In the present study, the dynamic behaviors of a bubble collapsing near double cylinders within a narrow gap were qualitatively and quantitatively investigated through a high-speed photographic technique. The mechanism by which the position of the bubble affects its dynamics were revealed. Based on a large number of experimental results, three typical collapse cases were observed and classified. In addition, the experimental bubble interface velocities, centroid movements, durations of the first oscillation period, and the roundness of the bubble cross-section were analyzed in detailed. The conclusions are summarized as follows:

(1) At the symmetrical position of the double cylinders, the bubble collapse behaviors can be divided into three typical cases based on the bubble positions: In case 1, two liquid films form inside the bubble, and the bubble interfaces on both sides contract during the collapse process. In case 2, the right half of the bubble grows inward while the right half grows in an arc shape, and the bubble is divided into two parts with a large spacing in the final stage of the collapse. In case 3, the bubble grows in a circular shape, and the bubble is also divided into two parts with a small spacing.

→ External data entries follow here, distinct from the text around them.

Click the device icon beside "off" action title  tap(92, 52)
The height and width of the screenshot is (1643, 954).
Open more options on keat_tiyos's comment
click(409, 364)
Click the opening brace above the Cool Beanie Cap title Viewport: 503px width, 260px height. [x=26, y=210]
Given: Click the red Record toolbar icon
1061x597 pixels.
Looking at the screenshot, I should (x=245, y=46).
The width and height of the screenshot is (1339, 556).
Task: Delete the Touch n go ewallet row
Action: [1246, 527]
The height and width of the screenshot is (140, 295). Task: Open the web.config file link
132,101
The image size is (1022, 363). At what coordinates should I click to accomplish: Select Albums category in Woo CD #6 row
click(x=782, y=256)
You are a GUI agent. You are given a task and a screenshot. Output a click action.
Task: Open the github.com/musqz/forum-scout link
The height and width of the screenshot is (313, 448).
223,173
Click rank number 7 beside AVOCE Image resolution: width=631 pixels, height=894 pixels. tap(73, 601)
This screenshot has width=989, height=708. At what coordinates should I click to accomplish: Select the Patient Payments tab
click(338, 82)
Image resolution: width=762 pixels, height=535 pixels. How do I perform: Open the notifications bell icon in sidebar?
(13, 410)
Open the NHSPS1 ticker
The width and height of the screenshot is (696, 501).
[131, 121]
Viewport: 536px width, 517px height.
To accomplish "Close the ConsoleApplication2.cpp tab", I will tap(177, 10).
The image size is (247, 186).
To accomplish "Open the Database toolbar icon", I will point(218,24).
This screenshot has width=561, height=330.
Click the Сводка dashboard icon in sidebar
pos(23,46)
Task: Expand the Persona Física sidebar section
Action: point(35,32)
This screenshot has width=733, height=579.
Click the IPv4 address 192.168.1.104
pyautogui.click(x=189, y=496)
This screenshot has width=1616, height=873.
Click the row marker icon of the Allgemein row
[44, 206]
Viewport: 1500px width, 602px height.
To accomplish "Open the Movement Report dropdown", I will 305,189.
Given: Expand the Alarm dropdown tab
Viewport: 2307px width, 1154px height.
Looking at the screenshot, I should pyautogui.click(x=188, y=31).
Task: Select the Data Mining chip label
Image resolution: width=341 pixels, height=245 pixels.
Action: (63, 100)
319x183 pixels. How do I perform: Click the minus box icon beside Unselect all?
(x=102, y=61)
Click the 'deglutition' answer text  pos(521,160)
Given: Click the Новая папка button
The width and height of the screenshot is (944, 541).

(2) The condition for generating a collapse jet is that the contraction amplitude on the left side of the bubble interface is much smaller than that on the right side. Thus, a significant depression is formed on the right side and gradually develops into a collapse jet.

(3) l* shows significant impacts on the bubble collapse behaviors near the double cylinders. As l* increases, the movement distance of the left endpoint on the bubble interface decreases and that of the right endpoint increases. The bubble roundness increases with increasing l*, and the duration of the first oscillation period first increases and then decreases.

In future work, it is significant to investigate the bubble dynamics in flow fields such as viscous fluids and superheated fluids [40,41]. And, numerical methods should be employed to investigate the detailed liquid flow field characteristics.